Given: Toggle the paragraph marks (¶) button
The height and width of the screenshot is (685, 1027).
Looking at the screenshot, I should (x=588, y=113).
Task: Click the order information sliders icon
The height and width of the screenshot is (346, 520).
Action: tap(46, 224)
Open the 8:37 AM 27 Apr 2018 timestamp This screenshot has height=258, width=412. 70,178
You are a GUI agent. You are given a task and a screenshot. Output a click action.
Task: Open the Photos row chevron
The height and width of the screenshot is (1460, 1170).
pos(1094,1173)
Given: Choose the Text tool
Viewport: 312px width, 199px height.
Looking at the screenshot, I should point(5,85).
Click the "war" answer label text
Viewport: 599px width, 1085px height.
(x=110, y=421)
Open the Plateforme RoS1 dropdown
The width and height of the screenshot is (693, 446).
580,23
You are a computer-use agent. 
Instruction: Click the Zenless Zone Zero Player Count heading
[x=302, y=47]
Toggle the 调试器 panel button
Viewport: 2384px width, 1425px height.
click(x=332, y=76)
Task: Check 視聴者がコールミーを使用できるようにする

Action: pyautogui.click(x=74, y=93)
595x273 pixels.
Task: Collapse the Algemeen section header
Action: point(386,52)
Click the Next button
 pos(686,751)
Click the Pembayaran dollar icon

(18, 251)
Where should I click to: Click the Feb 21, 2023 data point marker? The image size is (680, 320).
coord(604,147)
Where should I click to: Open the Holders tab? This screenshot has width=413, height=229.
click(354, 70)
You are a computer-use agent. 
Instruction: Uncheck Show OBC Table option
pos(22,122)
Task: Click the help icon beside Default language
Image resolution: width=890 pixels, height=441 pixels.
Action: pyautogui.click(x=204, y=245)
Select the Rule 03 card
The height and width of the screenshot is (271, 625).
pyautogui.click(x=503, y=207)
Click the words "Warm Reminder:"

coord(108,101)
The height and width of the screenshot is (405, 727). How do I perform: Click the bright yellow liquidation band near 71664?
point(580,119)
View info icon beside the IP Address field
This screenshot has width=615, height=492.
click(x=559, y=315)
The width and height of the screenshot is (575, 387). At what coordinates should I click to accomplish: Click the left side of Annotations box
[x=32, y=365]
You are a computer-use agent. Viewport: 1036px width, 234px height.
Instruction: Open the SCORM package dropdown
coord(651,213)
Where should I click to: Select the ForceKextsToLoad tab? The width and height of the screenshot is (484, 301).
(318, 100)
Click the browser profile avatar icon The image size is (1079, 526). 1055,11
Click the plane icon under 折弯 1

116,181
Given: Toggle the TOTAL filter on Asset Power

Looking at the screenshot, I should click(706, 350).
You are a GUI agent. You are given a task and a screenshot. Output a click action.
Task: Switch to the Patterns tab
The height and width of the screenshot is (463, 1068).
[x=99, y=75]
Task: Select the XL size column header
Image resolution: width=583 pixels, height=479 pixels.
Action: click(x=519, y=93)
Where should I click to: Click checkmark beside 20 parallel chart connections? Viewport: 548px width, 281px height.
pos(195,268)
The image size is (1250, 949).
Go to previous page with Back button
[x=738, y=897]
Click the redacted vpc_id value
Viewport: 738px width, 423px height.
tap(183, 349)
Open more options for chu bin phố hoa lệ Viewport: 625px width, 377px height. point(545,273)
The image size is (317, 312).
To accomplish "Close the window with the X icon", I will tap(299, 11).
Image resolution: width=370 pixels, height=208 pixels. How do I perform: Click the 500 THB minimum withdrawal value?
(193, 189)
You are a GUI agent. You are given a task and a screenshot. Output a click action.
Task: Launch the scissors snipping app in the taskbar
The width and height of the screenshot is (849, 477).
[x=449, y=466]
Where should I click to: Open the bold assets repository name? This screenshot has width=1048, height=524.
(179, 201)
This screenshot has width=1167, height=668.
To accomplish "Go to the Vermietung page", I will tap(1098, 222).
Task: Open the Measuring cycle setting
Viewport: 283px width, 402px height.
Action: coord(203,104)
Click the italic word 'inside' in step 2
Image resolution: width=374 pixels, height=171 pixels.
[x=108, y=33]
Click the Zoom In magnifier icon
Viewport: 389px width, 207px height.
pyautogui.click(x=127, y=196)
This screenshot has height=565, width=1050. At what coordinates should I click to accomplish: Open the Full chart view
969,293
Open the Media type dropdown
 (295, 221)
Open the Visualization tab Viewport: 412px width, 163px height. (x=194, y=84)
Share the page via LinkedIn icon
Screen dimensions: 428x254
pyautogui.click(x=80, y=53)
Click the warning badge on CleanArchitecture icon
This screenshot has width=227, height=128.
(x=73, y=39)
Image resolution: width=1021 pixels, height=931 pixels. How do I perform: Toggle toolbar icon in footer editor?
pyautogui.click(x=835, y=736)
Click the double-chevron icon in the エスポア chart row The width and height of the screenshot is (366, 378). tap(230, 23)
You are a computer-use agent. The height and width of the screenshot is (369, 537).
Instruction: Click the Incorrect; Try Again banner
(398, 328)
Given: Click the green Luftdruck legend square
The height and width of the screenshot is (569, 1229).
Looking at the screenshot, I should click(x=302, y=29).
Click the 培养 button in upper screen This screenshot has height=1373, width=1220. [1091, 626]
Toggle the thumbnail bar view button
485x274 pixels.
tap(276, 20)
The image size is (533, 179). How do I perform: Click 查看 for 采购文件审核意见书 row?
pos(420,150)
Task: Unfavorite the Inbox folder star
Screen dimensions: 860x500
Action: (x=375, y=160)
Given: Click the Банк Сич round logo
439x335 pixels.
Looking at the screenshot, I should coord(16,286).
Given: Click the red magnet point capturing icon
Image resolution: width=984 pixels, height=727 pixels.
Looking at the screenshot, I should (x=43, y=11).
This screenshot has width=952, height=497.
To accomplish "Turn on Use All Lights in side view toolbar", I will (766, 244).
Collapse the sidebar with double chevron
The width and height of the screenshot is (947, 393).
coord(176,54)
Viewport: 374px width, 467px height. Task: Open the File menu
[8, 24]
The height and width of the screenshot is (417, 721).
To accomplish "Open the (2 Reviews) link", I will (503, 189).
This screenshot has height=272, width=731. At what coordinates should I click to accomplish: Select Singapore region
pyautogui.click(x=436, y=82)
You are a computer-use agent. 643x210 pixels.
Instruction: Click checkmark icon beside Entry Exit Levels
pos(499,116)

• **WHAT YOU NEED TO DO**
How many lines of the listing contain the word "double"? Reply with only the number.

• **COMPLETED EXERCISE**
2